The TUI dashboard streams events. With a single contract this completes in 2–4 minutes:

{"phase":"01a","status":"running","found":3}
{"phase":"01b","status":"running","subgraph":"Ownable-ownership-transfer"}
{"phase":"01e","status":"running","property":"PROP-001",
"description":"onlyOwner is applied to all administrative functions"}
{"phase":"02c","status":"running","resolved":5}
{"phase":"03","status":"running","property":"PROP-001","result":"gap_found"}
{"phase":"04","status":"running","verdict":"CONFIRMED_POTENTIAL"}

result: gap_found means "a portion of the proof could not be closed"; the final verdict is decided in Phase 04 after the 3 gates. To stream raw NDJSON instead of the TUI: speca run --target 04 --json.

3. Browse the findings

speca browse

Each row shows:

  • property_id — the security property the finding pertains to
  • severity — High / Medium / Low / Informational
  • verdictCONFIRMED_VULNERABILITY / CONFIRMED_POTENTIAL / DISPUTED_FP / …
  • location — file and line range
  • proof_gap / description — why it was flagged

Use c to peek at the code, f to refine the filter, and q to quit.
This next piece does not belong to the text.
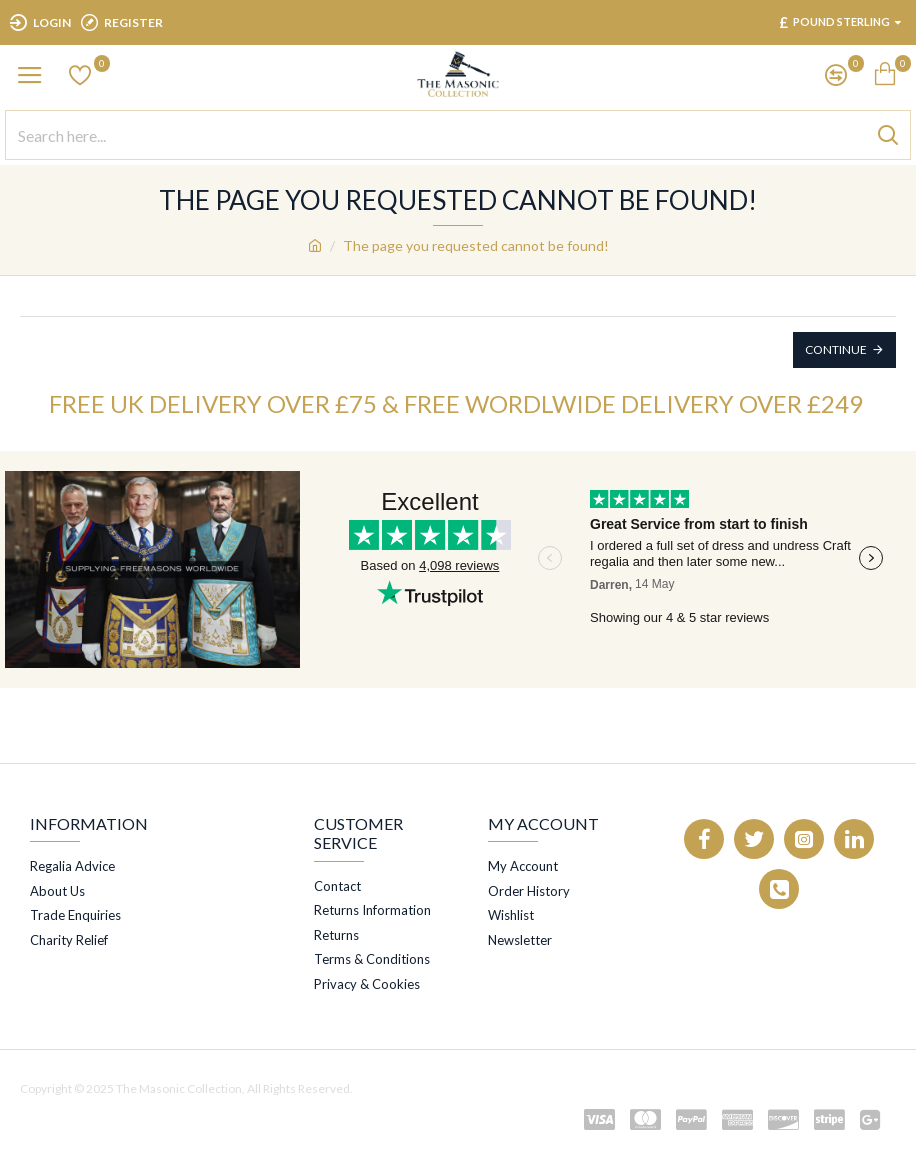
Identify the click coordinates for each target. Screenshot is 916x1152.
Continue (836, 349)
4. How to interpret the result

Ownable.sol is short and well-trodden, so a clean run is unlikely to surface high-severity vulnerabilities. What you may see is CONFIRMED_POTENTIAL against the two-step transfer flow (the spec's "pending owner clears on transfer" rule), or DISPUTED_FP filtered out by the Trust Boundary gate.

Whether or not anything is found, success means the pipeline ran end-to-end. "No findings" should be read as "no proof gap survived in the specified scope and against the property set we generated," not "no bugs."

5. Move to your own repo

Replace outputs/TARGET_INFO.json and outputs/BUG_BOUNTY_SCOPE.json with your own project's values and re-run speca run --target 04. The more concretely you describe the scope (in_scope paths, severity rubric), the better the results.
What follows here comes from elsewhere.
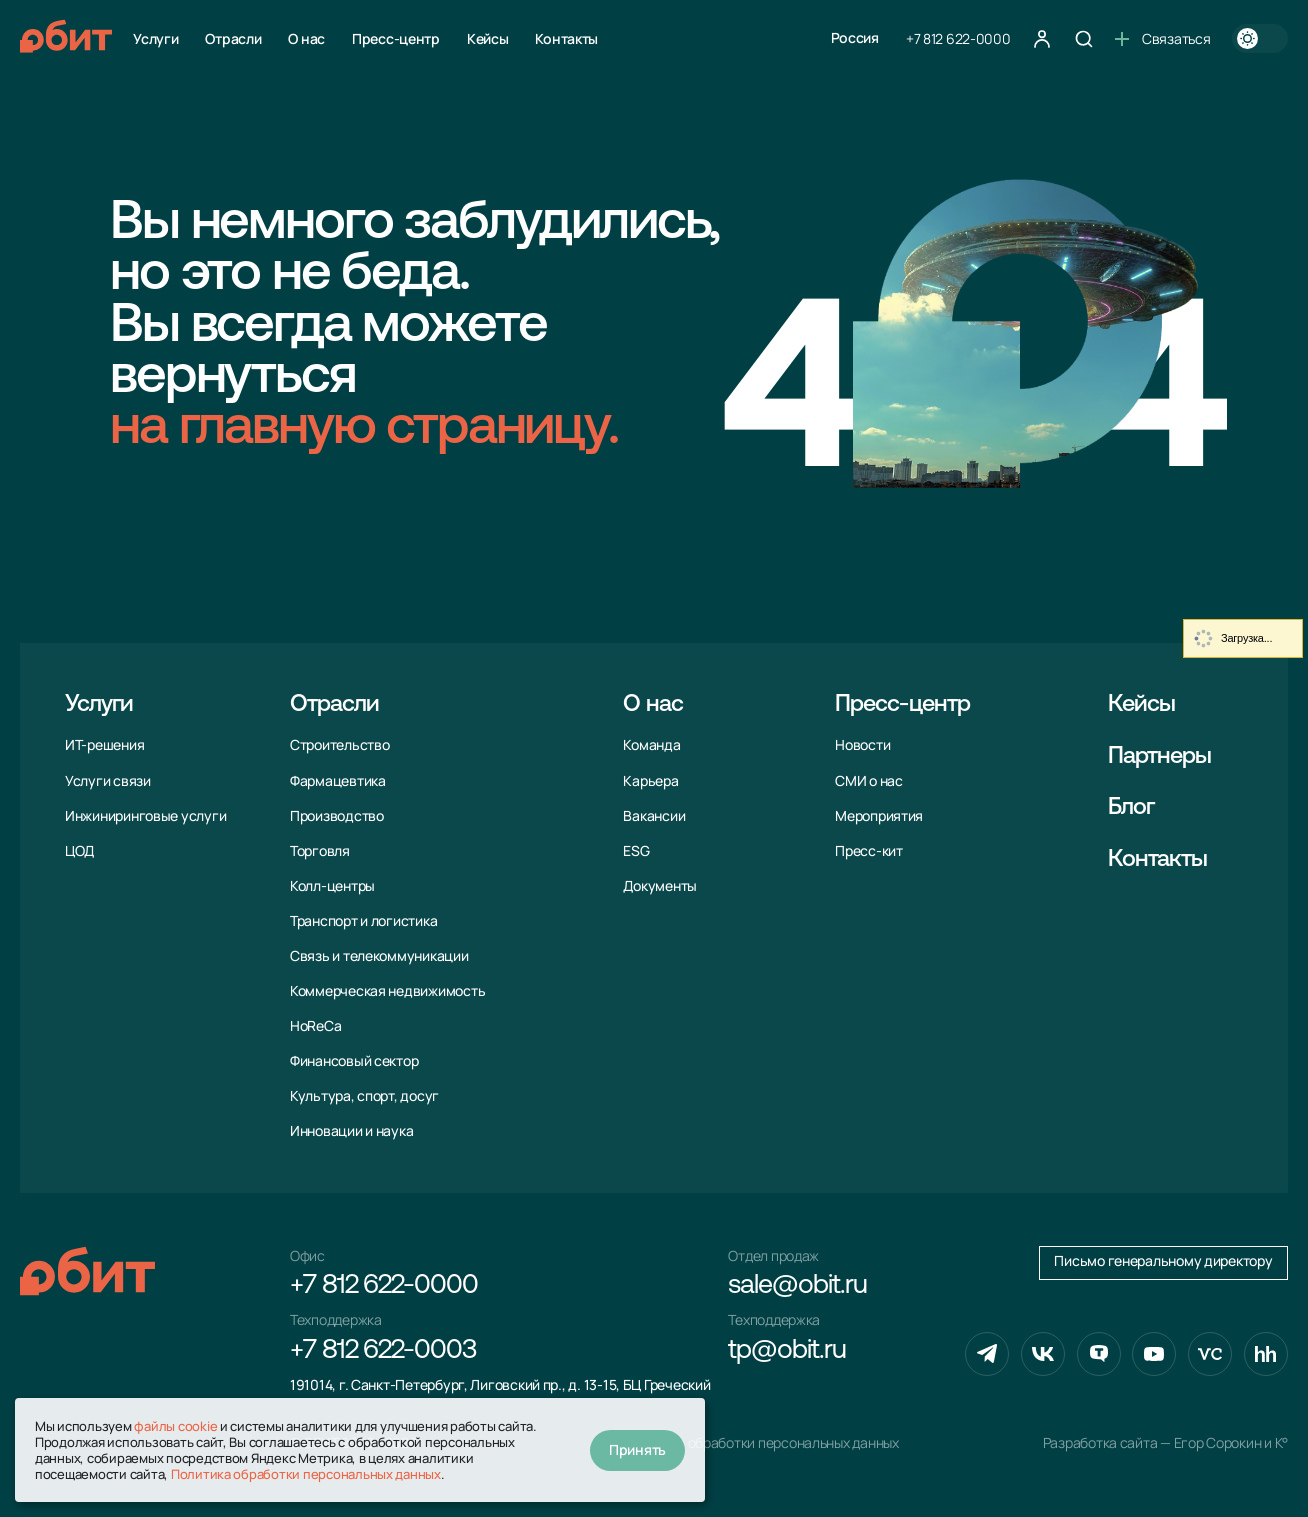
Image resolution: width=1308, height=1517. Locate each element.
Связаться (1162, 38)
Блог (1131, 808)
For larger targets like the Lighthouse Ethereum client, Phases 01a and 01b take longer because the spec corpus is bigger. Crank up parallelism:

speca run --target 04 --workers 8 --max-concurrent 16 --budget 80

--budget 80 hard-stops the phase at $80 (exit code 64). For more on the trade-offs, see model-benchmark takeaways.